Damit, dass die Behörde auch nach der Aufhebung nicht unverzüglich entscheiden und dadurch weitere (vermeidbare) Nachteile verursachen würde, war vernünftigerweise nicht zu rechnen, sodass zur Vermeidung der Verjährung von Ansprüchen auf Ersatz durch das weitere Fehlverhalten zugefügter Nachteile eine Feststellungsklage innerhalb der durch das erste schädigende Ereignis ausgelösten Verjährungsfrist nicht zu verlangen war. Die (behauptete) Verletzung der Entscheidungspflicht löst somit neuerlich den Lauf der dreijährigen Verjährungsfrist ab jenem Zeitpunkt aus, ab dem für den Geschädigten erkennbar war, dass eine (positive) Entscheidung nicht getroffen wurde, obwohl diese pflichtgemäß zu treffen gewesen wäre. Die fortgesetzte Unterlassung stellt ein "Dauerdelikt" dar, weil sich die Behörde nach den Klagebehauptungen ab dem frühestmöglichen Entscheidungstermin ja jeden weiteren Tag durch ihre Untätigkeit neuerlich rechtswidrig verhalten hat. Deshalb stand für jeden daraus resultierenden Schaden ab seinem Bekanntwerden eine Frist von drei Jahren für die gerichtliche Geltendmachung von Ersatzansprüchen offen.

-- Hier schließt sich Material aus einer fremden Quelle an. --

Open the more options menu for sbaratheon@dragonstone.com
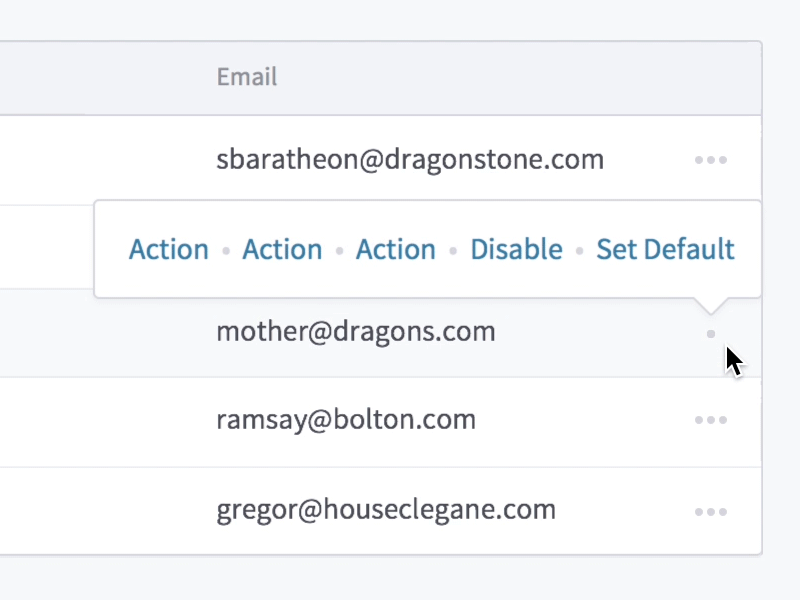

Als "vorhersehbare Folgeschäden", für die die ursprüngliche Verjährungsfrist maßgeblich wäre, sind daher nicht solche Teilschäden zu beurteilen, die durch eine in einem späteren Verfahrensstadium pflichtgemäß zu treffende positive Entscheidung vermieden worden wären; für diese läuft die Verjährungsfrist erst ab Kenntnis der durch dieses neuerliche Fehlverhalten entstandenen (neuen) Schäden. Wurde die ursprünglich schädigende Fehlentscheidung aufgehoben, muss der Geschädigte regelmäßig nicht damit rechnen, dass die Schadenszufügung durch weitere Fehlentscheidungen bzw gar durch pflichtwidrige Untätigkeit "prolongiert" wird. Er ist daher auch nicht gehalten, derartige, durch nachfolgendes pflichtgemäßes Verhalten vermeidbare Folgeschäden schon innerhalb der Verjährungsfrist für den (ursprünglichen) Primärschaden mit Feststellungsklage geltend zu machen. Anderes gilt hingegen für jene Schäden, die bis zu jenem Zeitpunkt eingetreten sind, zu dem pflichtgemäß eine neuerliche Entscheidung zu fällen gewesen wäre. Diese wurden allein durch das ursprüngliche Fehlverhalten verursacht; sie waren auch von vornherein für den Geschädigten vorhersehbar.